> Stored records:

=====

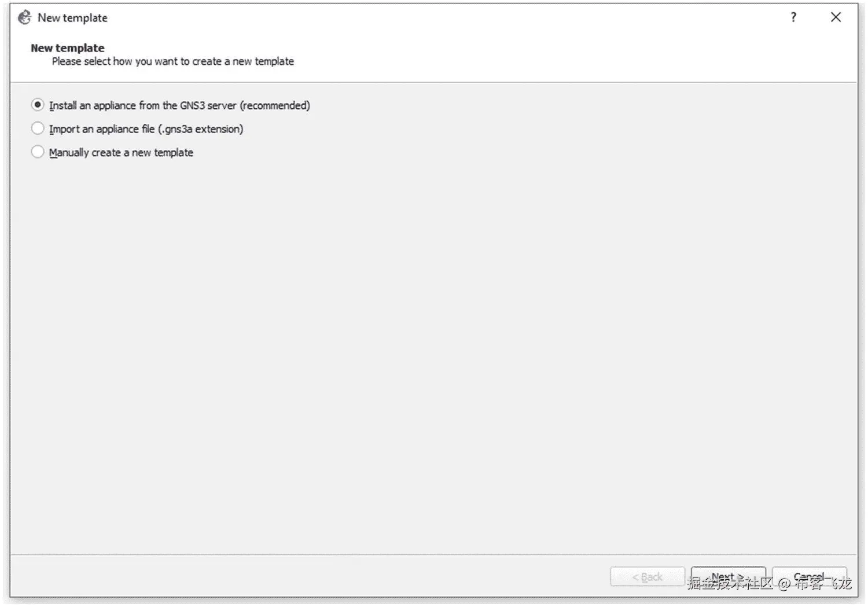Click the "(.gns3a extension)" option text
This screenshot has height=607, width=868.
coord(200,129)
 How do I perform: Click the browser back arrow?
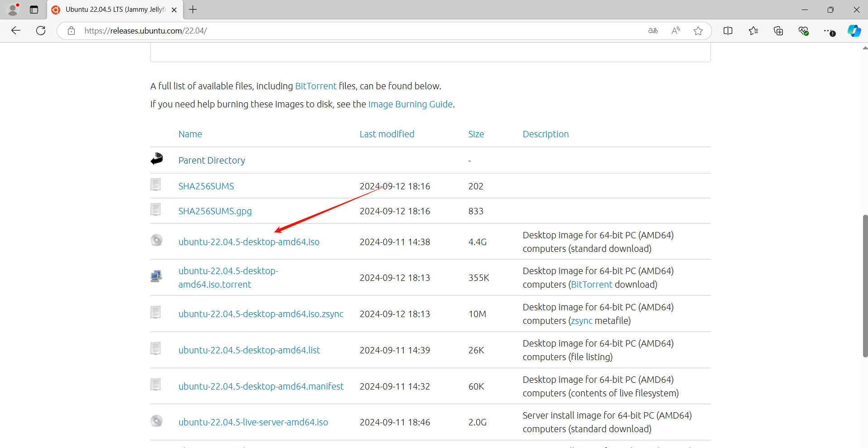pos(16,31)
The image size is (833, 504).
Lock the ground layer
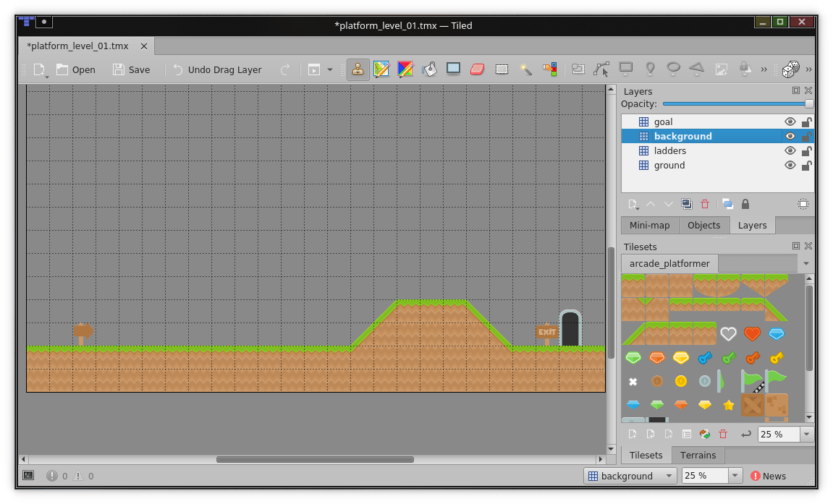(807, 165)
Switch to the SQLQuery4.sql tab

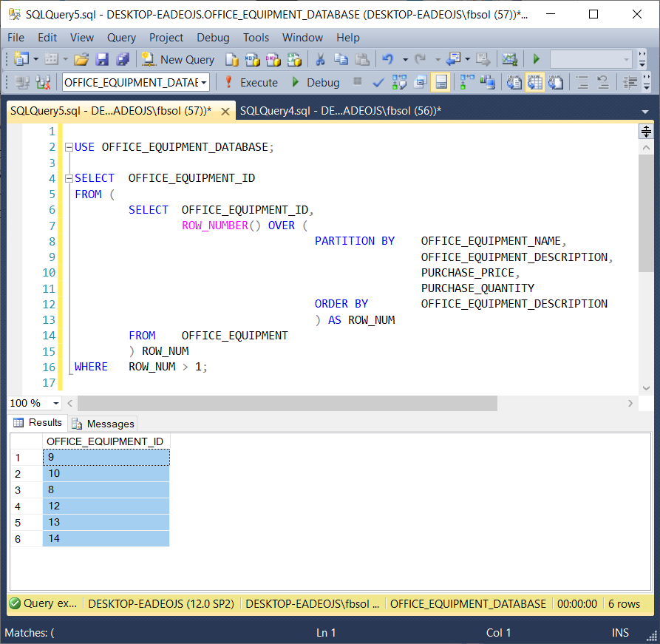[340, 111]
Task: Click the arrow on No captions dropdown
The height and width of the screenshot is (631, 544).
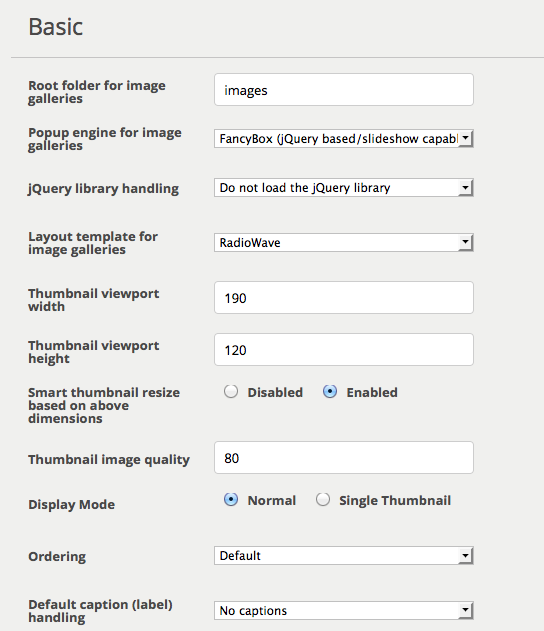Action: point(466,611)
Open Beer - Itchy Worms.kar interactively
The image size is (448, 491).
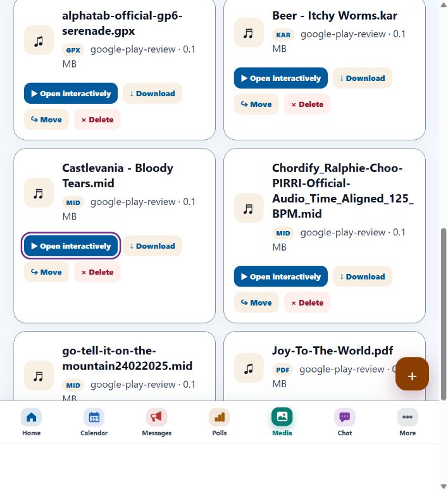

=====

> What you have to do: The lines from the one that contains "Lock the ground layer" through the end of the data, repeated exactly and with no pictures, make up the whole answer.

> Expected output:
Lock the ground layer
(807, 165)
Switch to the SQLQuery4.sql tab

[340, 111]
Task: Click the arrow on No captions dropdown
The height and width of the screenshot is (631, 544).
Action: point(466,611)
Open Beer - Itchy Worms.kar interactively
The image size is (448, 491).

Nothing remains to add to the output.